→ TASK DESCRIPTION: Retype the following data exactly, but leave its pictures out.

→ TASK MATERIAL:
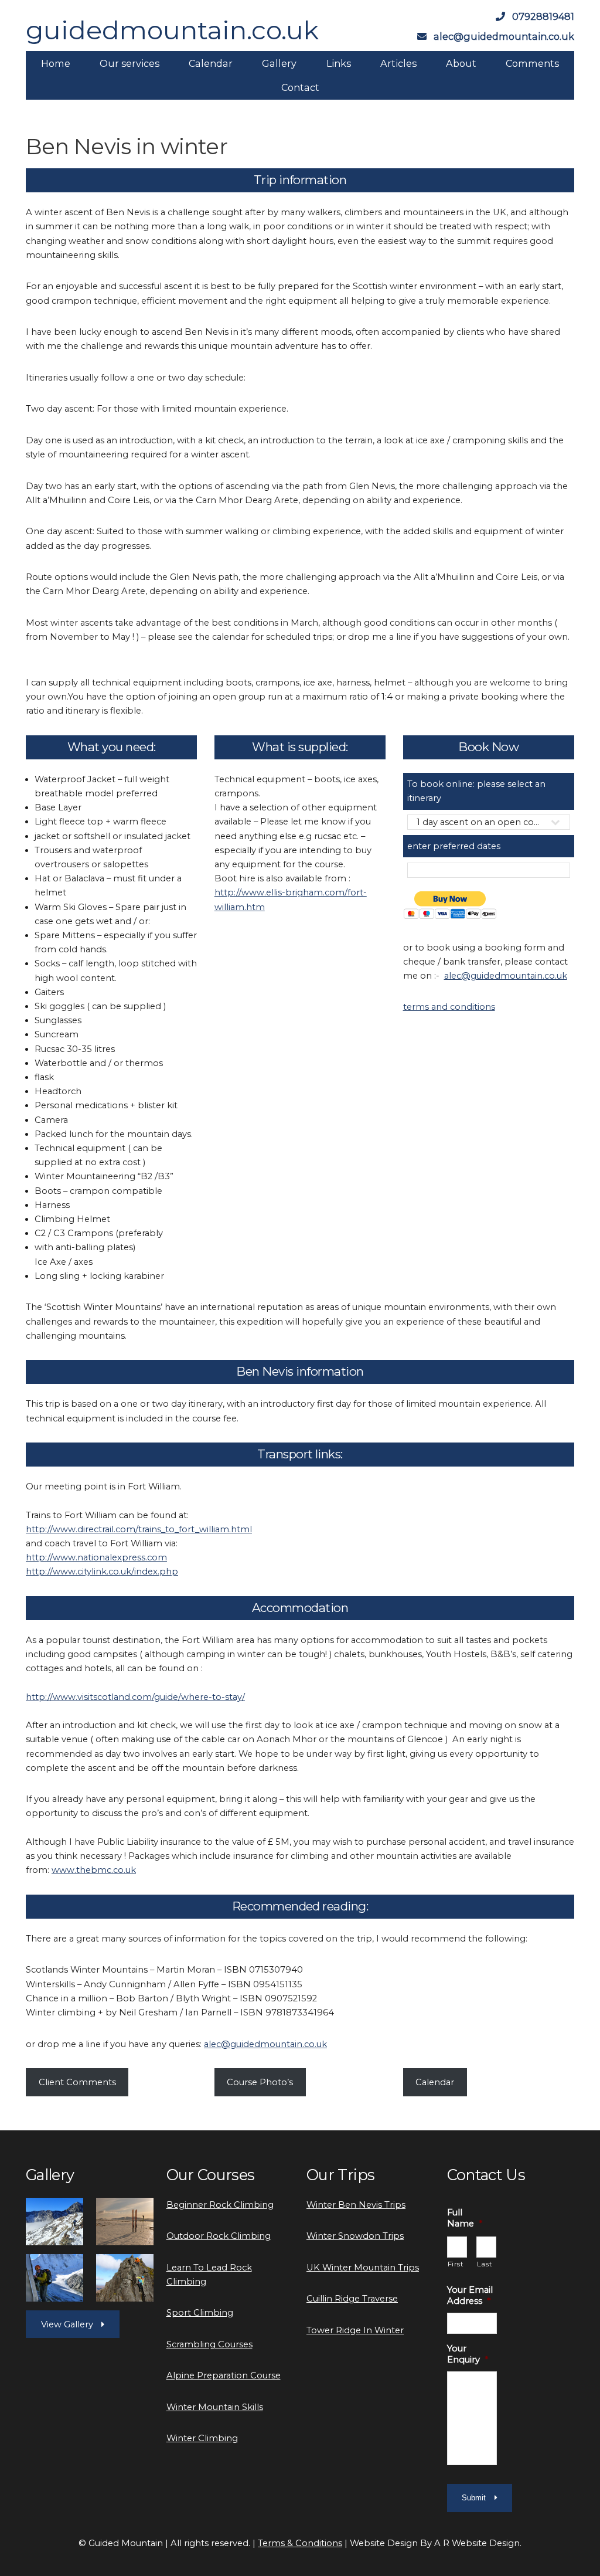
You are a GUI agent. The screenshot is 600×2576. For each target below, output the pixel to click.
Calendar (211, 63)
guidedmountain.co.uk (172, 30)
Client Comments (77, 2082)
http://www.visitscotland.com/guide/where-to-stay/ (135, 1697)
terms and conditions (449, 1007)
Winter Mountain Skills (214, 2407)
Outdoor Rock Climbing (218, 2236)
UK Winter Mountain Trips (362, 2267)
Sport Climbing (199, 2312)
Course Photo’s (260, 2082)
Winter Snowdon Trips (355, 2236)
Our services (129, 63)
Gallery (279, 63)
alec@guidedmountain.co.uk (505, 975)
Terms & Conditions (300, 2543)
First (456, 2263)
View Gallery (67, 2324)
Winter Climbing (202, 2438)
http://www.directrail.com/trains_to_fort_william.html (139, 1529)
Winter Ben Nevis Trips (355, 2205)
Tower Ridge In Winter (355, 2330)
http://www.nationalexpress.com (96, 1557)
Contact (300, 87)
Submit (474, 2497)
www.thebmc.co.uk (94, 1870)
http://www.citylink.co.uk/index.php (102, 1571)
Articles (398, 63)
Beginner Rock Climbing (220, 2205)
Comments (532, 63)
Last (485, 2263)
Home (55, 63)
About (461, 63)
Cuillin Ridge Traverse (352, 2298)
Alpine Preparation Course (223, 2375)
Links (338, 63)
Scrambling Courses (209, 2344)
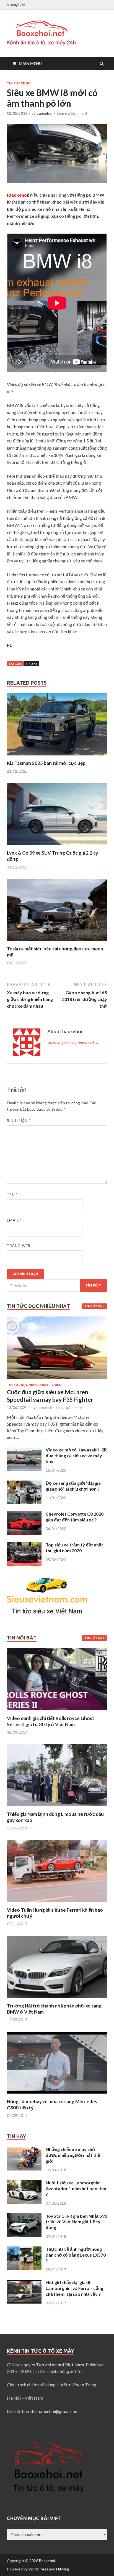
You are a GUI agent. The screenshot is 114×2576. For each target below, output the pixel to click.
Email (14, 1220)
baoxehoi (45, 113)
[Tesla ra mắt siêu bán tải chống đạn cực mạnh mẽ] (57, 942)
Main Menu (30, 63)
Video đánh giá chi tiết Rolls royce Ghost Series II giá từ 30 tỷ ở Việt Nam (50, 1721)
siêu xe (31, 664)
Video (56, 1384)
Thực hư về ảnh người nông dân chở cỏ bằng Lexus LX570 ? (76, 2254)
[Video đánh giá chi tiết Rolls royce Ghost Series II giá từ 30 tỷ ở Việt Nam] (57, 1711)
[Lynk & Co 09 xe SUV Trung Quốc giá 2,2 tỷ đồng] (57, 846)
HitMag (62, 2569)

→ PROBLEM SOLUTION:
You are a GUI agent. The screenshot is 600×2576. For each target below, output the pixel to click.
Calendar (211, 63)
guidedmountain.co.uk (172, 30)
Client Comments (77, 2082)
http://www.visitscotland.com/guide/where-to-stay/ (135, 1697)
terms and conditions (449, 1007)
Winter Mountain Skills (214, 2407)
Outdoor Rock Climbing (218, 2236)
UK Winter Mountain Trips (362, 2267)
Sport Climbing (199, 2312)
Course Photo’s (260, 2082)
Winter Snowdon Trips (355, 2236)
Our services (129, 63)
Gallery (279, 63)
alec@guidedmountain.co.uk (505, 975)
Terms & Conditions (300, 2543)
First (456, 2263)
View Gallery (67, 2324)
Winter Climbing (202, 2438)
http://www.directrail.com/trains_to_fort_william.html (139, 1529)
Winter Ben Nevis Trips (355, 2205)
Tower Ridge In Winter (355, 2330)
http://www.nationalexpress.com (96, 1557)
Contact (300, 87)
Submit (474, 2497)
www.thebmc.co.uk (94, 1870)
http://www.citylink.co.uk/index.php (102, 1571)
Articles (398, 63)
Beginner Rock Climbing (220, 2205)
Comments (532, 63)
Last (485, 2263)
Home (55, 63)
About (461, 63)
Cuillin Ridge Traverse (352, 2298)
Alpine Preparation Course (223, 2375)
Links (338, 63)
Scrambling Courses (209, 2344)
You are a GUI agent. The screenshot is 114×2576. For each target below, output the pixel to click.
Email (14, 1220)
baoxehoi (45, 113)
[Tesla ra mắt siêu bán tải chống đạn cực mạnh mẽ] (57, 942)
Main Menu (30, 63)
Video đánh giá chi tiết Rolls royce Ghost Series II giá từ 30 tỷ ở Việt Nam (50, 1721)
siêu xe (31, 664)
Video (56, 1384)
Thực hư về ảnh người nông dân chở cỏ bằng Lexus LX570 ? (76, 2254)
[Video đánh giá chi tiết Rolls royce Ghost Series II giá từ 30 tỷ ở Việt Nam] (57, 1711)
[Lynk & Co 09 xe SUV Trung Quốc giá 2,2 tỷ đồng] (57, 846)
HitMag (62, 2569)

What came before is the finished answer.